The judges also asked whether allowing the impact statements of families whose loved ones died after buying drugs from the Silk Road and overdosing created “enormous emotional overload” at sentencing.

During his argument at the appeal, Dratel told the panel of judges that corrupt agents had administrative privileges and hijacked user accounts. “They were inside the guts of the website,” Dratel said.

Ulbricht’s attorneys said that this new evidence would not have direct immediate impact on the appeal. However, Dratel said that this new information “amplifies our defense that the investigation lacked integrity.”

They also said they would not ask the Second Circuit to put the appeal aside while they continue to investigate.
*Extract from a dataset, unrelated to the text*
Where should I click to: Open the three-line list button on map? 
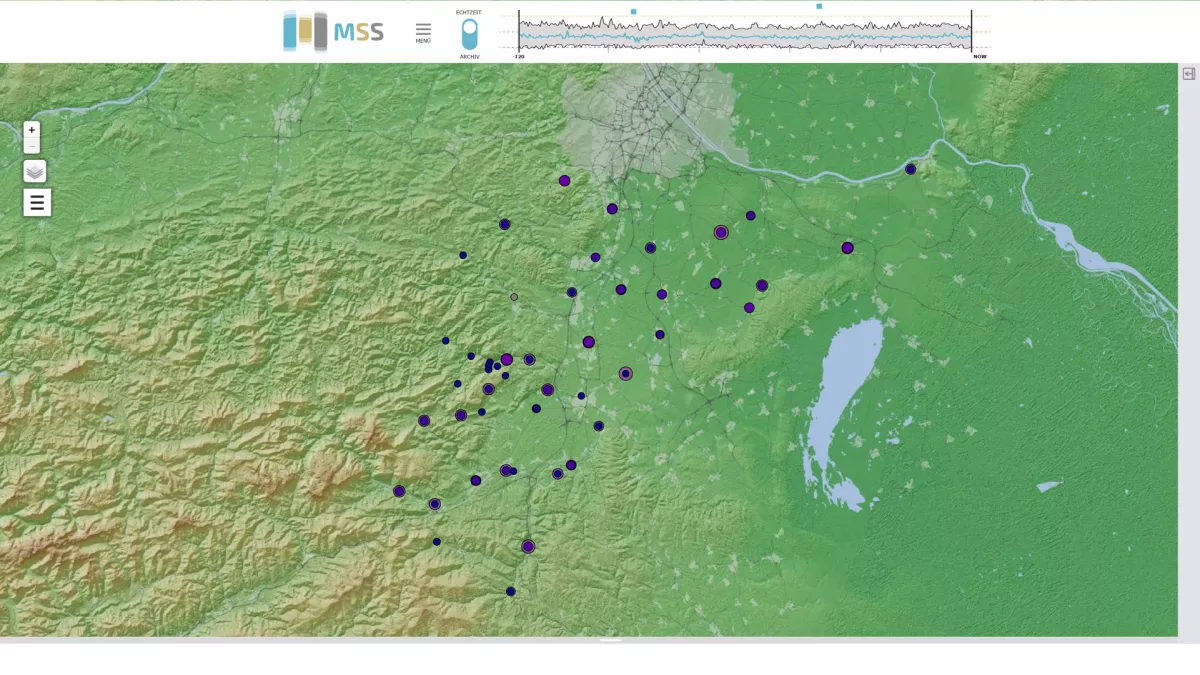[37, 203]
However, they said they were not ruling out using this new information about notwonderful selling information to DPR as the subject of a new trial motion at some point.

In a statement to BuzzFeed News, Lyn Ulbricht, Ross's mother, said that this new information about the notwonderful and albertpacino accounts shows "we only know the tip of the iceberg as regards the corruption in this case. Now we see another big chunk of ice revealed."

"If this back-up of the forum database had not been saved or discovered, no one would be the wiser. This begs the question: how much more tampering is there? Unfortunately we may never know, as it's the nature of digital evidence that it's easily changed, planted or deleted without a trace. That my son — or anyone — would get a life sentence without parole based on such vulnerable evidence, especially when it's been corrupted, is a travesty of justice."